Dataset excerpt:
==========

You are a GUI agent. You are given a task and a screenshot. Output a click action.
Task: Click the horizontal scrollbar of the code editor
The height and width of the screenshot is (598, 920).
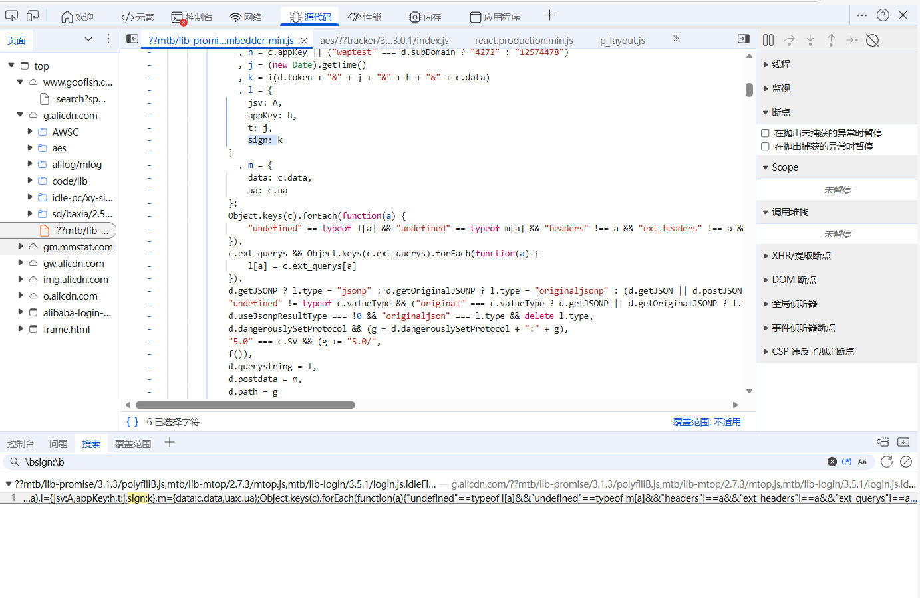click(x=245, y=405)
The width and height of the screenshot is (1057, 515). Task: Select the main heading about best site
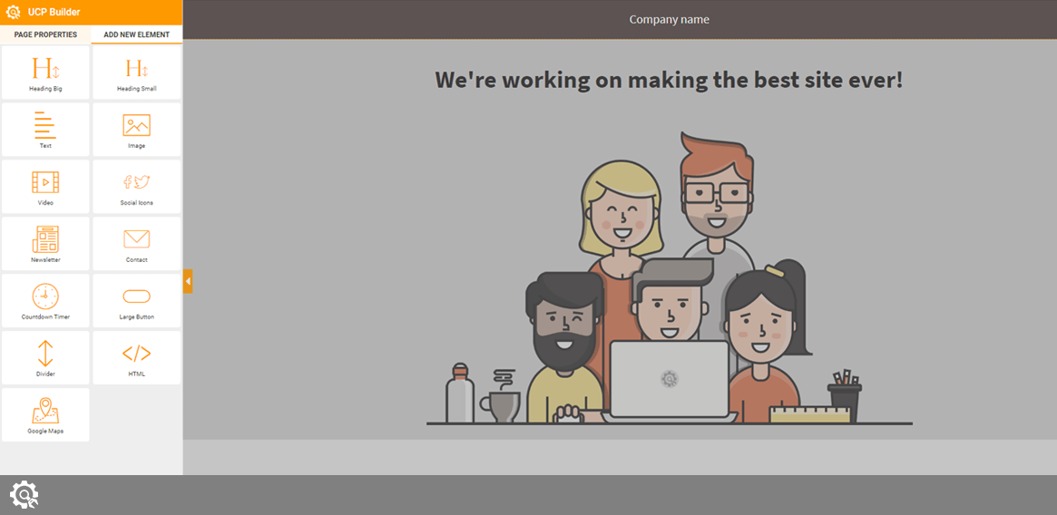coord(669,80)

==========

Lay out every line of the items above as a Markdown table with the columns Row and Line, numbering the rows and skipping blank lines. Leave the pictures out.

### Correct response
| Row | Line |
|---|---|
| 1 | You are a GUI agent. You are given a task and a screenshot. Output a click action. |
| 2 | Task: Click the horizontal scrollbar of the code editor |
| 3 | The height and width of the screenshot is (598, 920). |
| 4 | click(x=245, y=405) |
| 5 | The width and height of the screenshot is (1057, 515). Task: Select the main heading about best site |
| 6 | coord(669,80) |